4.1 Preparatory Design Work
Ideating. We started by ideating 10 different design dimensions to manipulate user sense of agency over time spent, drawing upon attention capture dark patterns that have been previously proposed [
44,
51,
52,
70]. For example, Zagal et al. [
70] introduce “playing by appointment” wherein users are required to return to game within a fixed amount of time or else lose a reward. This led us to ideate the Time Pressure dimension, which ranged on a spectrum from no control to full control. Another dimension, Content Selection, varied from maximum to minimum temptation level. We then translated each of these dimensions into 23 sets of three concrete feature ideas each that ranged along this spectrum in terms of how much support they offered for user sense of agency (some dimensions inspired multiple feature sets). For example, for the Time Pressure dimension, we imagined video recommendations that expired if not watched within 30 minutes (low sense of agency), ones that expired within a day (medium sense of agency), and ones that were always available (high sense of agency). For Content Selection, we imagined a search algorithm that was tweaked to show results with a maximum entertainment level regardless of the user’s actual query (low sense of agency), one version that showed both entertaining and relevant results (medium sense of agency), and one version with only relevant results (high sense of agency). As a group, we then scored these feature sets in terms of expected impact, novelty, and technical feasibility.

* Collected material *
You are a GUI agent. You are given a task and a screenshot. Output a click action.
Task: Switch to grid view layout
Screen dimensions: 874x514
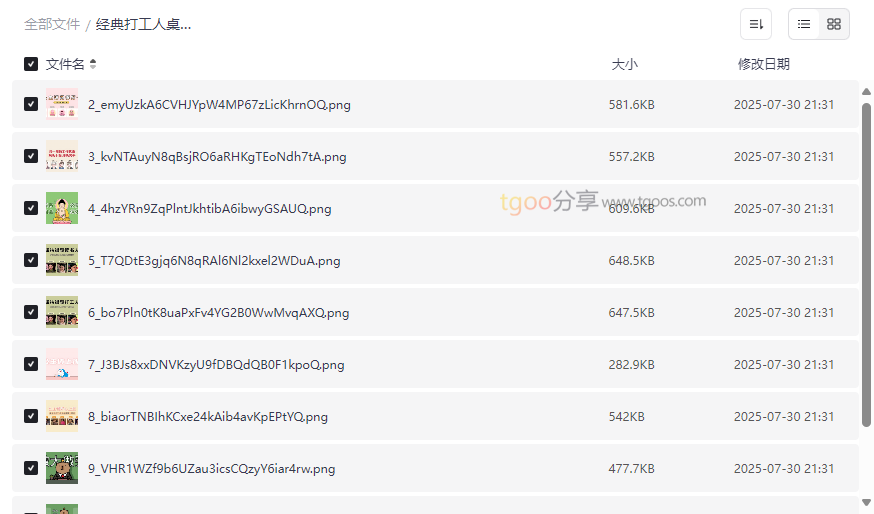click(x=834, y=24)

* Work to do *
Translate this sentence from the passage on preparatory design work into Spanish: "Another dimension, Content Selection, varied from maximum to minimum temptation level." The lines above come from a different source than the passage on preparatory design work.

* Answer *
Otra dimensión, Selección de contenido, variaba desde el nivel máximo hasta el nivel mínimo de tentación.